Garantir a alfabetização plena de todas as crianças até os 7 anos de idade é o principal desafio pedagógico e estrutural da educação contemporânea no Brasil, sob o risco de perdas severas no rendimento dos estudantes. O alerta foi emitido nesta terça-feira (9), em Salvador, pelo professor Mozart Ramos, titular da Cátedra Sérgio Henrique Ferreira da Universidade de São Paulo (USP) de Ribeirão Preto. Em entrevista ao Classe Política durante o Encontro Territorial do Movimento Bahia pela Educação, o especialista convocou uma aliança estratégica institucional para elevar os patamares educacionais baianos.
“Se não alfabetizarmos nossas crianças até os 7 anos, as chances de sucesso escolar caem assustadoramente ao longo do processo, ampliando muito a evasão escolar”, declarou.
Para Ramos, o domínio pleno da leitura e da escrita na idade correta estabelece as bases de sustentação para toda a vida acadêmica. Ele argumentou que a superação das desigualdades educacionais entre os municípios exige um pacto federativo robusto, pautado pela cooperação mútua.
“A educação não se faz isoladamente. Município, Estado e União precisam atuar de forma colaborativa. Um movimento como esse fortalece o regime de colaboração e aumenta as chances de sucesso, principalmente quando há também a participação da sociedade”, afirmou.
O educador ressaltou que a mobilização em solo baiano cumpre com precisão as diretrizes legais do país ao integrar diferentes atores sociais em uma meta coletiva. A iniciativa, segundo ele, dá vida prática aos princípios estabelecidos no artigo 205 da Constituição Federal, dividindo as responsabilidades de forma democrática.
“O que aconteceu ao longo desses últimos meses em toda a Bahia foi exatamente isso: mobilizar pessoas e instituições em torno da causa da educação. O movimento não pertence a um único ator, mas a todos que compartilham a responsabilidade de melhorar a aprendizagem das crianças”, disse.
A expressiva adesão de docentes e equipes diretivas nos fóruns regionais promovidos em toda a Bahia foi celebrada pelo palestrante. Ramos observou que o engajamento massivo evidenciou o desejo da categoria por espaços institucionais voltados ao debate técnico e ao compartilhamento de estratégias bem-sucedidas.
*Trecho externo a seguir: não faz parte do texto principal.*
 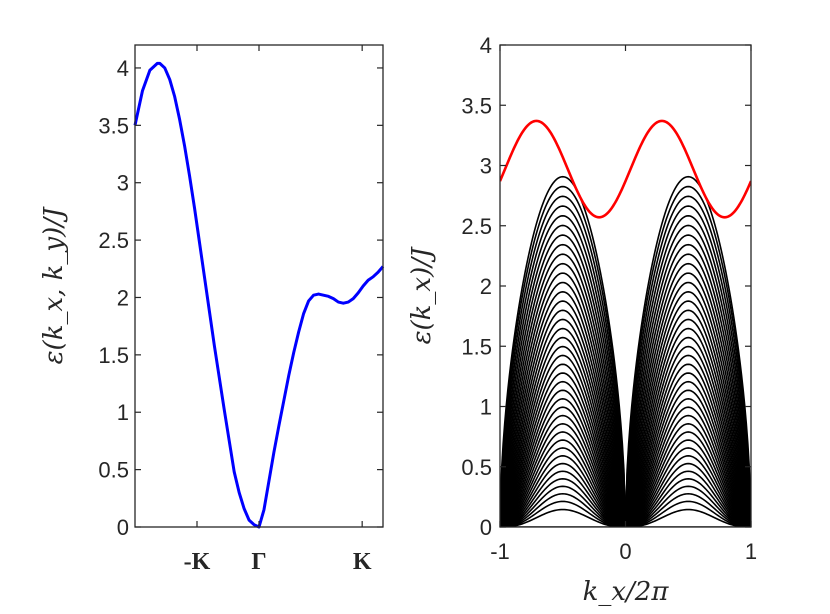 What do you see at coordinates (258, 562) in the screenshot?
I see `left-xtick-label: Γ` at bounding box center [258, 562].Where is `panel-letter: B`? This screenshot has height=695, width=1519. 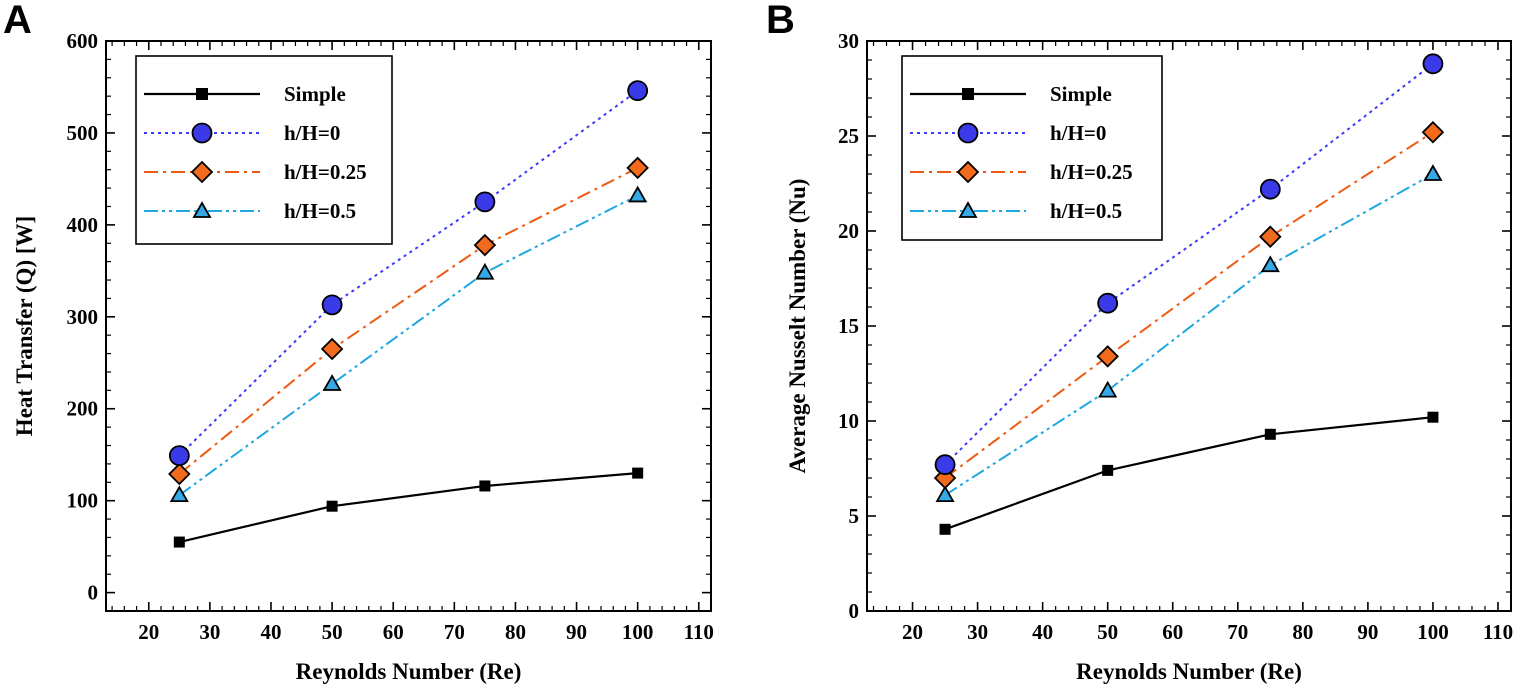
panel-letter: B is located at coordinates (780, 21).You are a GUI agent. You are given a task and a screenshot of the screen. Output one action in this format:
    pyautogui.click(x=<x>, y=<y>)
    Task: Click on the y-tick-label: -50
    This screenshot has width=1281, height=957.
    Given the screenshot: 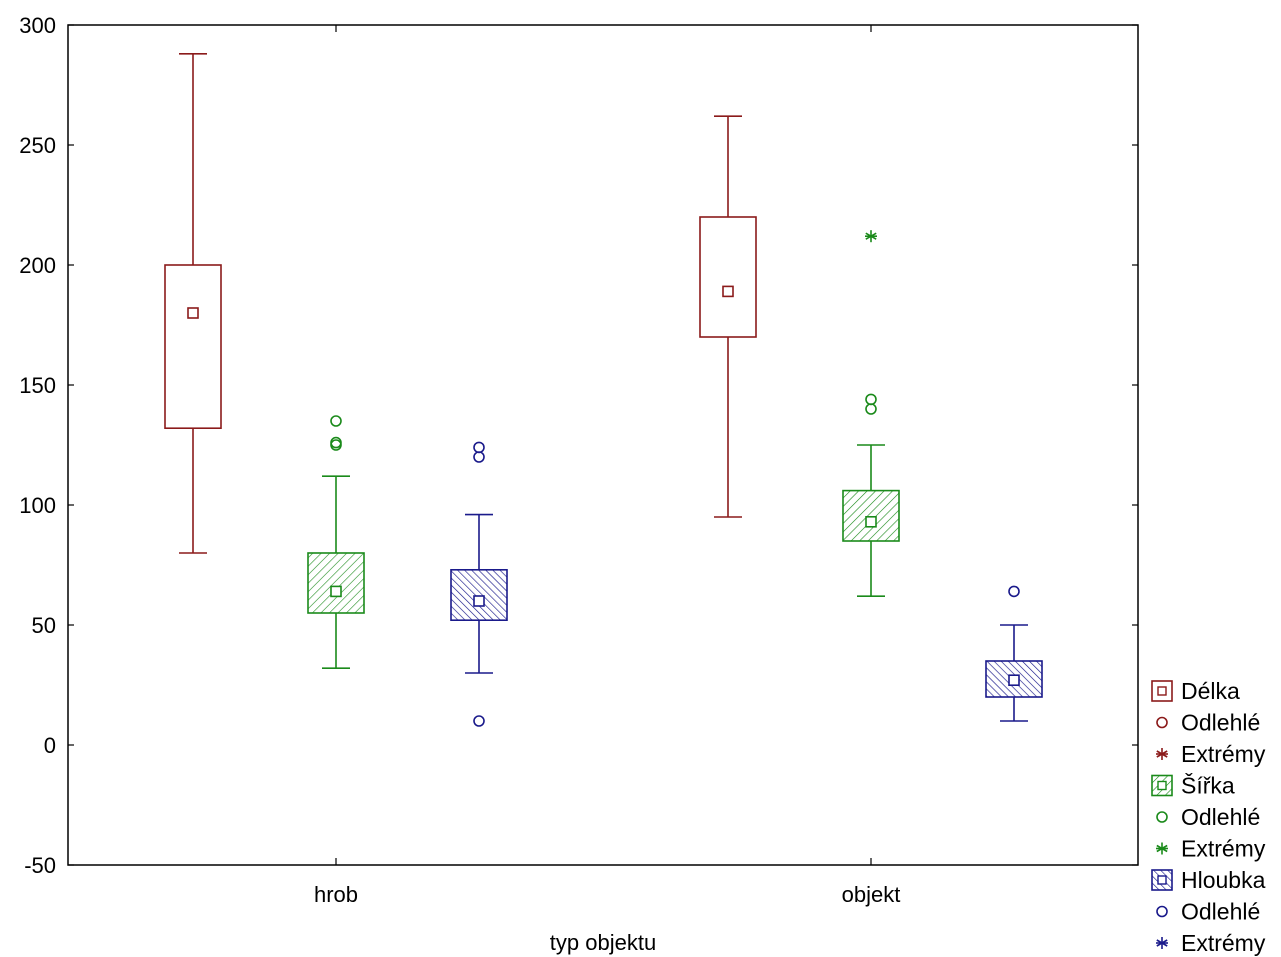 What is the action you would take?
    pyautogui.click(x=40, y=866)
    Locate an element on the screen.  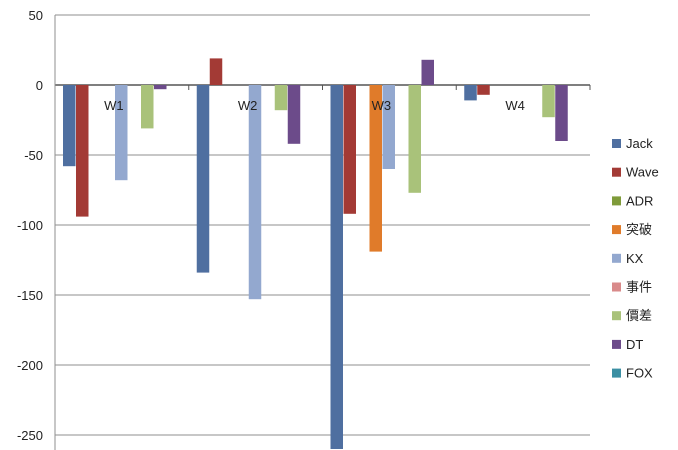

“Uma coisa que me impressionou foi o grau de participação dos professores e diretores. Isso demonstra que eles tinham enorme vontade de ter um espaço como esse para discutir soluções e compartilhar experiências”, ressaltou.
Ao projetar o cronograma de ações para o segundo semestre, o professor anunciou que as atividades serão concentradas na capacitação contínua de professores alfabetizadores e líderes escolares, além da validação pública dos municípios que alcançarem os melhores desempenhos.
“A Bahia foi o estado que mais avançou no Brasil nos indicadores mais recentes. Agora precisamos reconhecer quem está fazendo um bom trabalho e, ao mesmo tempo, ajudar os municípios que ainda enfrentam maiores dificuldades”, afirmou.
A estratégia de mentoria e intercâmbio técnico entre localidades vizinhas que compartilham perfis econômicos similares, mas que registram resultados distintos nas avaliações, será um dos eixos centrais da nova etapa do projeto.
“Às vezes encontramos municípios vizinhos, com realidades econômicas parecidas, mas resultados muito diferentes. Por isso, um dos slogans do movimento é que a Bahia pode aprender com a Bahia. Quem está conseguindo bons resultados pode servir de inspiração para quem ainda busca melhorar seus indicadores”, explicou.
Ramos encerrou reforçando que a consolidação dessa grande rede de apoio recíproco é a alternativa mais eficiente para universalizar o ensino de qualidade e assegurar direitos básicos na infância.
“Quem ganha com isso é a criança baiana. O nosso objetivo é fazer com que nenhum município fique para trás e que todas as crianças tenham as mesmas oportunidades de aprendizagem”, concluiu.